* Start Source text *

Guiding Principles for AI Adoption

Guiding Principles for AI Adoption

To ensure we stay true to our values, every college and department at Clemson follows specific strategic alignment principles when implementing AI:

Student-Centered Integration

AI initiatives should support and measurably improve the Clemson student experience and contribute to academic success, experiential learning, and career preparation. Teams should focus on projects that give students practical exposure to AI tools through coursework, research, internships, or applied projects. Efforts should always build AI literacy, support creativity, enhance teaching, and prepare students for leadership roles in a rapidly changing workforce.

Research-Aligned Use

AI initiatives should support Clemson’s goal to double research by 2035. Projects should align with established and emerging research strengths across the academic and research enterprise. Teams should use AI to improve research efficiency, support collaboration across disciplines, and strengthen competitiveness for external funding only when it is in our best interest, consistent with our values, and maintains strict adherence to existing policies designed to protect the research enterprise.

* End Source text *
* Start Listed entries *

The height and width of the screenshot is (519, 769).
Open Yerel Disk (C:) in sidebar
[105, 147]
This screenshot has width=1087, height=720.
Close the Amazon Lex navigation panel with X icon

* End Listed entries *
* Start Listed entries *

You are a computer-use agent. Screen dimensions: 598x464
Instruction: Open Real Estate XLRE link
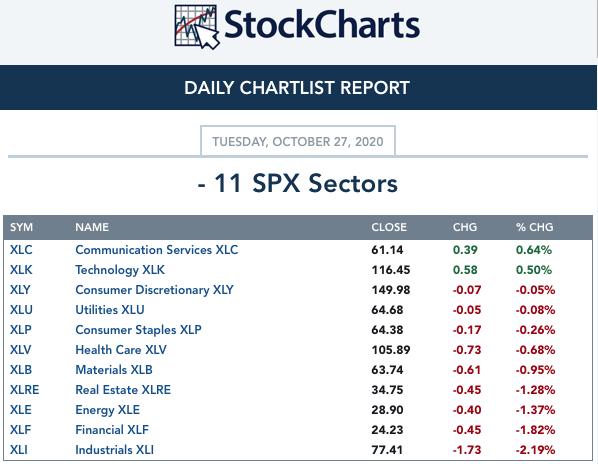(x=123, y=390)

* End Listed entries *

> Exercise instructions
1/ Translate this sentence from the Clemson AI adoption principles into Spanish: "AI initiatives should support Clemson’s goal to double research by 2035."
2/ Reproduce the Clemson AI adoption principles word for word, from "AI initiatives should support and" to "rapidly changing workforce.".
3/ Go on with the passage on Clemson's guiding principles for AI adoption, picking up after its final sentence.

> Per-task outputs
1/ Las iniciativas de IA deben apoyar el objetivo de Clemson de duplicar la investigación para 2035.

2/
AI initiatives should support and measurably improve the Clemson student experience and contribute to academic success, experiential learning, and career preparation. Teams should focus on projects that give students practical exposure to AI tools through coursework, research, internships, or applied projects. Efforts should always build AI literacy, support creativity, enhance teaching, and prepare students for leadership roles in a rapidly changing workforce.

3/
Service and Community Impact

AI should be used to address real needs across South Carolina and beyond. Priority should be given to initiatives that support health outcomes, agriculture, workforce development, and economic growth. Teams are encouraged to define clear outcomes and identify how AI-enabled work contributes to Clemson’s land-grant mission and benefits communities, partners, and industries in partnership with them.

Responsible and Secure Use

All AI initiatives must follow Clemson’s policies related to ethics, privacy, security, and compliance. Teams can extend and refine existing university policies but cannot override or ignore existing policies. Teams are responsible for ensuring transparency in how AI is used and for protecting sensitive data. When appropriate university-level training is not available, teams should provide role-specific training and guidance to faculty, staff, and students to support responsible and appropriate use.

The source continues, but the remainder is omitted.